自分などが努力したところで、さして有用なことができるわけでもない。
そうした人々に任せておけばよいのだ。

そう思うようになってしまった。

嫉妬とは、たぶん追いつける範囲にいる人がするもののような気がするので
妬みすらもなかったように思う。

本当は、どんな位置にいようと、各ポジションの人が努力することは意義のあることなのだろうが、それすらも意味がないように思ってしまった。

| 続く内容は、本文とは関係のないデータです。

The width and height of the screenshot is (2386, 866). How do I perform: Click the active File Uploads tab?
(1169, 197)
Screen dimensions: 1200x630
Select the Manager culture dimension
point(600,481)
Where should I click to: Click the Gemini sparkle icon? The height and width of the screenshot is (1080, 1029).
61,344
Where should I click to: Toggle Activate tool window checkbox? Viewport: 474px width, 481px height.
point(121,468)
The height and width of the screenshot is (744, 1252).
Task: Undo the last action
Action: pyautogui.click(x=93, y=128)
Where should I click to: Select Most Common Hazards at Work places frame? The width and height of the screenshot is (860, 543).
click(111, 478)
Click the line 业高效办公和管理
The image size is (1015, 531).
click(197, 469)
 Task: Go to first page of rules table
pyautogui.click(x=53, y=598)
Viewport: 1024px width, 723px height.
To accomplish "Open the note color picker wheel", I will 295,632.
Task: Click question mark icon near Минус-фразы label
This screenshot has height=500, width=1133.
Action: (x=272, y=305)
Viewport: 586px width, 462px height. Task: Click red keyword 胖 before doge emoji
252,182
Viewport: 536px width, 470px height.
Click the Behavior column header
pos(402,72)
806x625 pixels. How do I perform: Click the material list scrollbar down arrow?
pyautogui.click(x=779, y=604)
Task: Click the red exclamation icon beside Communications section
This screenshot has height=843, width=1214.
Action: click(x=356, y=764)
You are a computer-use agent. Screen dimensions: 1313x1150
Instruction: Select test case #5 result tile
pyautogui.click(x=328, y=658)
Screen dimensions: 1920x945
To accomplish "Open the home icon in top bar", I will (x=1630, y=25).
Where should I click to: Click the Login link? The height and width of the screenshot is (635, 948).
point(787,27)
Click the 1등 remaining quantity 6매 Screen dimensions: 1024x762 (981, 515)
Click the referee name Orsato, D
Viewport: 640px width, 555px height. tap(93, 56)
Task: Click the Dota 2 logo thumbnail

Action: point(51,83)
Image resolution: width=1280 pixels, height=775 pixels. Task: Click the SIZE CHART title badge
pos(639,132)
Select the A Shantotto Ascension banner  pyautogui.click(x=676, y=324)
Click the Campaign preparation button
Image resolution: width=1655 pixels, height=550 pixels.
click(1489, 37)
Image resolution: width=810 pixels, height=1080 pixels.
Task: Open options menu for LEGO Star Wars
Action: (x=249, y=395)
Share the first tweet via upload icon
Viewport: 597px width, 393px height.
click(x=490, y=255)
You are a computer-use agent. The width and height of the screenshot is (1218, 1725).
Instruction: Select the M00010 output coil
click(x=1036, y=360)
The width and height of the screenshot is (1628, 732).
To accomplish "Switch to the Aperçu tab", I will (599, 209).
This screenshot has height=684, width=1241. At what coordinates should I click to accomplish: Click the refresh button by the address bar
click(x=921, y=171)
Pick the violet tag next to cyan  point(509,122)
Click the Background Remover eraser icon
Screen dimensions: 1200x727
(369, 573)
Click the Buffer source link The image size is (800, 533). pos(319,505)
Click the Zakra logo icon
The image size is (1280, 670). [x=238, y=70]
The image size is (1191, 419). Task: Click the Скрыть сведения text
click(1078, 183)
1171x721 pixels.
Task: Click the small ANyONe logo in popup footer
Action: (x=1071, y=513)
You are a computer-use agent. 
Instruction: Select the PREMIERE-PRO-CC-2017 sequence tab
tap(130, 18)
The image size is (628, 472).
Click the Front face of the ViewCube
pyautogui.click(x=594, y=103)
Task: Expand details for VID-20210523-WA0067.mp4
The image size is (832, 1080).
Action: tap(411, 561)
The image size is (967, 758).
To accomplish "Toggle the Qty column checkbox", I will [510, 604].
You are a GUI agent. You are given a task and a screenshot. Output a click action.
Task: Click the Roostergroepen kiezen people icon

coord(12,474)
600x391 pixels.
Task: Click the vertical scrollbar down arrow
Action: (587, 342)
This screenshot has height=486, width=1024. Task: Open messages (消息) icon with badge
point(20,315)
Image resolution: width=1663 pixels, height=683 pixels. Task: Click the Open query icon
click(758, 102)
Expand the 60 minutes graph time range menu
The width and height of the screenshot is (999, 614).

でも、努力はともかく、自分の位置でなければ感じられないことを感じればいいのだ。
その一回切りの経験を、しっかりすればよい。

人との比較とか、目的とかに、あまり意味はないのだ。


さらに筆者が、ある「飢餓浮腫(ビタミン不足による脚気的なものと思われる)」が治ってしまった友人に、どうしてそれが治ったのかと尋ねるくだりがある。
友人は答える。
 
「私が、その苦しみを泣き抜いたからです。」

筆者の言うとおり、その一回きりの経験を、芯から生き切ったために起きた現象だ。

普通に考えれば、飢餓自体は変わらずあるから、つまり浮腫を引き起こした原因は存在するから、飢餓がある限りは浮腫みも出つづける。

しかしその人に、もう浮腫は現れなくなったのである。

原因があるからといって、必ず結果があるとは限らないわけだ。

これを読んだ時、私の胃痛と頭痛が治ったのも同じ理由と思われた。

だからあり得ることなのである。
まったく非科学的ということもない(超科学的ではあるけれど)。

先日久しぶりに会った友人に(先の友人とは別の人)、
同様に胃痛と頭痛が消えた話をしたところ

「あ、それはもしかして、『自律訓練法』の延長?
10年も続けていれば治るかもしれないよね。」

と言っていたが、なるほどと思った。

確かにそういう理由もあるだろう。

自律訓練法では、「自分の手や足が暖かい」などと体の様子を感じ、
同時に暗示をかけてコントロールしていく。

胃や頭は自律神経でコントロールされていて随意に動かせないが
長い時間訓練を続けていれば、調整することは可能かもしれない。

実際は、私は、その痛みを芯から感じた、それだけだったのだが。

限りない可能性を秘めた存在である人間。

そのことを示し、私の疑問を氷解させ、確信を届けてくれた。


見るのもためらわれるような忌まわしい資料写真の数々も
最終的には
人間の尊厳を謳い上げる一つの貴重なパートと思わせてしまう。

この本を愛蔵書の一つとしたい。